Work task:
Output the complete listing. Match it exactly.

Supplied records:
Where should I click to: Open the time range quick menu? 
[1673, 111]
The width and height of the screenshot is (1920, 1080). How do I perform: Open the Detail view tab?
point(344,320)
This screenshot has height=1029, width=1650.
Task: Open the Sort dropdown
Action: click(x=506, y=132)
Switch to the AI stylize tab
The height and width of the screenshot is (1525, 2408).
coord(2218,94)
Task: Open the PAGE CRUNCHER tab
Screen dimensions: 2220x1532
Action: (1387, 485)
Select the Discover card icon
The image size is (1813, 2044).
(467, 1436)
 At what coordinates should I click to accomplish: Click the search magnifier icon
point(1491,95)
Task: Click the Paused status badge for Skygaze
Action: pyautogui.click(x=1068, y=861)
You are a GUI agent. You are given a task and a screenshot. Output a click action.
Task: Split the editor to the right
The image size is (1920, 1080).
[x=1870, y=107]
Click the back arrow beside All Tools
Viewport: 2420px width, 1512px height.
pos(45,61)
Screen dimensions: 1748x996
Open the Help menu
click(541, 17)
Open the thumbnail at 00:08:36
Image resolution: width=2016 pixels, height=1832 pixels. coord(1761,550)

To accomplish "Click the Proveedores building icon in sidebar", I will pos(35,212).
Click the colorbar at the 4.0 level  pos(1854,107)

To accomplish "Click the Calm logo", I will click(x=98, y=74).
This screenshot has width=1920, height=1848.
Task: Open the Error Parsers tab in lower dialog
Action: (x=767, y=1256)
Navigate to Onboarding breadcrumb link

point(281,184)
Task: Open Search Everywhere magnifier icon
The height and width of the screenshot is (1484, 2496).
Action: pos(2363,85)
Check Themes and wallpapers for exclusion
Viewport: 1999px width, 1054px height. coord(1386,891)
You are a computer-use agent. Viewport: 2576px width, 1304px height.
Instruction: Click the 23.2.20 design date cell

Task result:
Where should I click to: Open the time range quick menu? 
[1673, 111]
The width and height of the screenshot is (1920, 1080). How do I perform: Open the Detail view tab?
point(344,320)
This screenshot has height=1029, width=1650.
Task: Open the Sort dropdown
Action: click(x=506, y=132)
Switch to the AI stylize tab
The height and width of the screenshot is (1525, 2408).
coord(2218,94)
Task: Open the PAGE CRUNCHER tab
Screen dimensions: 2220x1532
Action: (1387, 485)
Select the Discover card icon
The image size is (1813, 2044).
(467, 1436)
 At what coordinates should I click to accomplish: Click the search magnifier icon
point(1491,95)
Task: Click the Paused status badge for Skygaze
Action: pyautogui.click(x=1068, y=861)
You are a GUI agent. You are given a task and a screenshot. Output a click action.
Task: Split the editor to the right
The image size is (1920, 1080).
[x=1870, y=107]
Click the back arrow beside All Tools
Viewport: 2420px width, 1512px height.
pos(45,61)
Screen dimensions: 1748x996
Open the Help menu
click(541, 17)
Open the thumbnail at 00:08:36
Image resolution: width=2016 pixels, height=1832 pixels. coord(1761,550)

To accomplish "Click the Proveedores building icon in sidebar", I will pos(35,212).
Click the colorbar at the 4.0 level  pos(1854,107)

To accomplish "Click the Calm logo", I will click(x=98, y=74).
This screenshot has width=1920, height=1848.
Task: Open the Error Parsers tab in lower dialog
Action: (x=767, y=1256)
Navigate to Onboarding breadcrumb link

point(281,184)
Task: Open Search Everywhere magnifier icon
The height and width of the screenshot is (1484, 2496).
Action: pos(2363,85)
Check Themes and wallpapers for exclusion
Viewport: 1999px width, 1054px height. coord(1386,891)
You are a computer-use agent. Viewport: 2576px width, 1304px height.
Instruction: Click the 23.2.20 design date cell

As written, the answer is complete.